Ignore common terms in field-based query

Let's say I have a search that matches two inputs (first name and last name) against first name and last name fields in my index.

My index contains very clean data - good first names, good last names.

However, the data entry driving the search query has poor quality data. Often the first name may actually contain a prefix such as "Mrs." instead of a first name like "Jessica".

So I may encounter queries such as "First=Mrs, Last=Robinson".

I'd like to define a list of words such as "Mrs, Mr, Ms, Dr, Prof" where if those are given as the First Name to search for, I'd want my search to behave as if they passed null/blank for first name instead, and focus on searching for Last name exclusively.
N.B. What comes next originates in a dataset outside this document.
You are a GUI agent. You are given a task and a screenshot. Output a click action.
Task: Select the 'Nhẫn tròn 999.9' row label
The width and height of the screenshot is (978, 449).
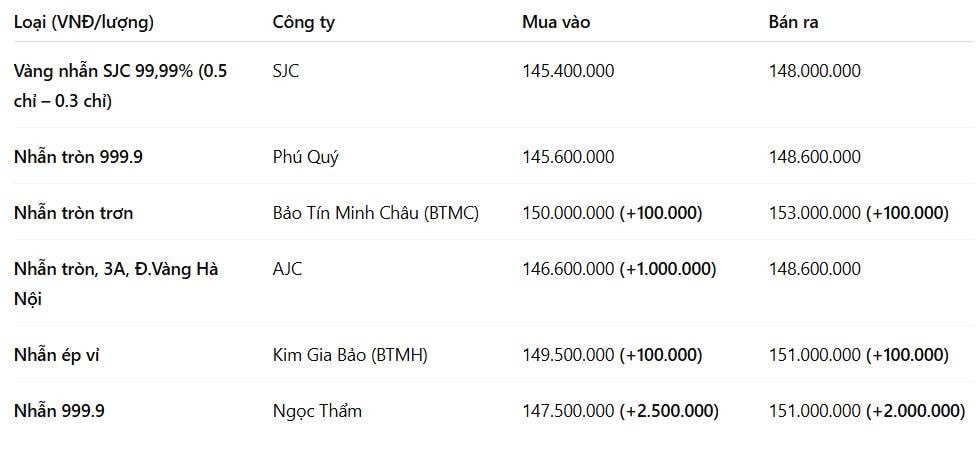pyautogui.click(x=78, y=157)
However if a good first name (ie not one of those words) is given, I'd want the search to treat first name and last name equally in weight.

Is this possible to do?

What I've tried:

  • stop words / token filter: most advice I've found as in respect to the index / data ingestion phase, rather than cleaning up data inside a query.
  • script template + conditional clauses: This seems close, but it seems like I can only consider a field's presence in a query rather than react to a specific set of values in that field when present

How are you running the query currently? When a term is not found in a field, it doesn't contribute to the score so having tokens that never occur shouldn't be a big deal? Unless you are requiring that both the first name and the last name match?

Have you looked into configuring a search_analyzer on your first_name field that configures stop words?